Me: “Definitely not! I don’t even know if I have enough staples to afford a horse, let alone shelter it.”

@TheBoydP

Not to brag but drunk me just decided to start taking pictures for sober me in the morning…

@karanbirtinna

Dear people who write “That’s it. That’s the tweet” at the end, we know it’s a tweet. It’s Twitter. Can’t be a tax return.

@PearlsFromMyrna

I have decided to take a martial arts class to deal with the mall’s aggressive kiosk people.

@Probgoblin

YOU CAN ORDER AN AIR HORN ON AMAZON AND BRING THE FIGHT DIRECTLY TO THE GEESE.

@_SingleBabyMama

“Salamanders are fire proof so if there was a fire in your house and everything you have was made out of Salamander skin you’d survive.”

* this “fact” from my 7yr old is untrue and also incredibly disturbing

@laurenmacdonald

I use the phrase “when I win the lottery” a lot for someone who never buys any lottery tickets.

@TheRealPalMal

[Job Interview]

Me: I promise to be dedicated to every day, reliable when depended on, and steadfastly devoted always.
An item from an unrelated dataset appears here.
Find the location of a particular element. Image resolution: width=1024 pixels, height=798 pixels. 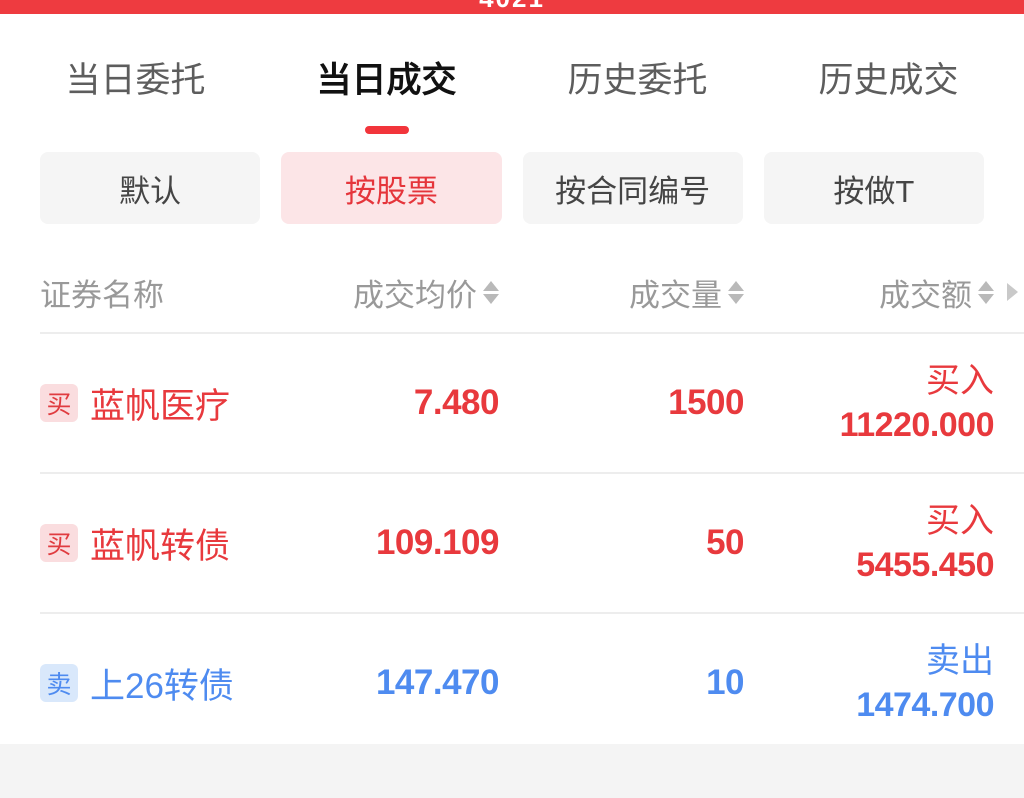

col-volume: 成交量 is located at coordinates (622, 292).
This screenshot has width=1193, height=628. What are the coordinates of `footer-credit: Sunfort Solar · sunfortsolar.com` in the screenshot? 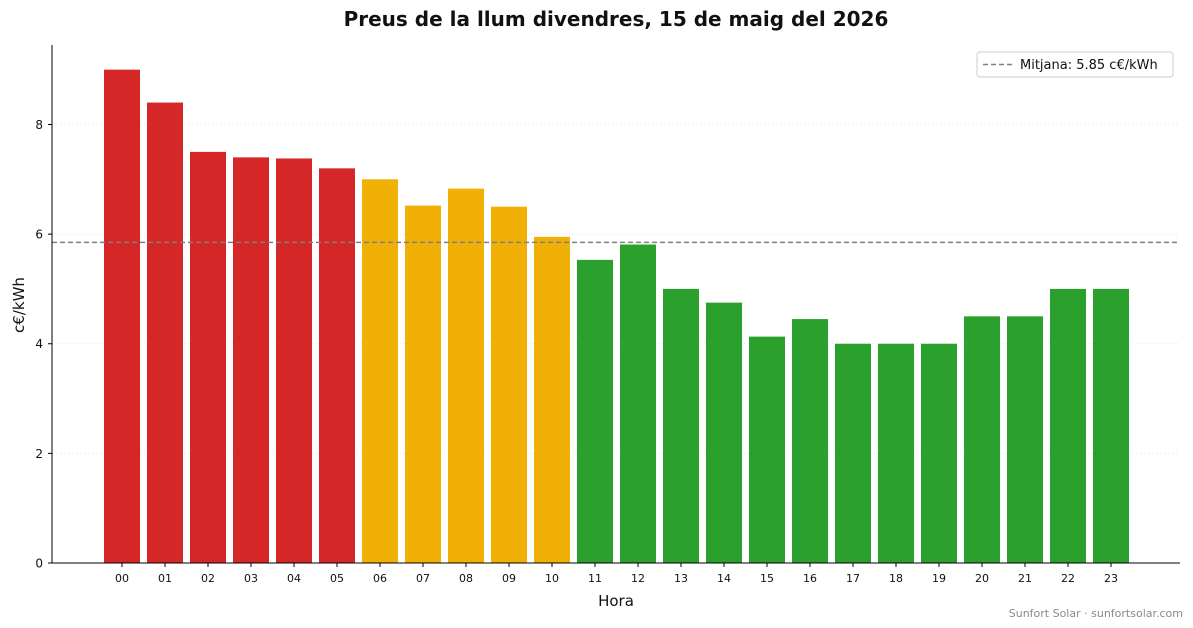 It's located at (1096, 614).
Nothing means more to me.

Job interviewer: Are you reading a love letter?

@hangin_out

During my prostate exam I asked the doctor, “where should I put my pants”? “Over there by mine”, was not the answer I was expecting.

@Mikecanrant

“YOU’RE THE WORST GIRLFRIEND EVER!” – I yell at the McDonalds drive thru cashier after she tells me its 25 cents more for extra BBQ sauce.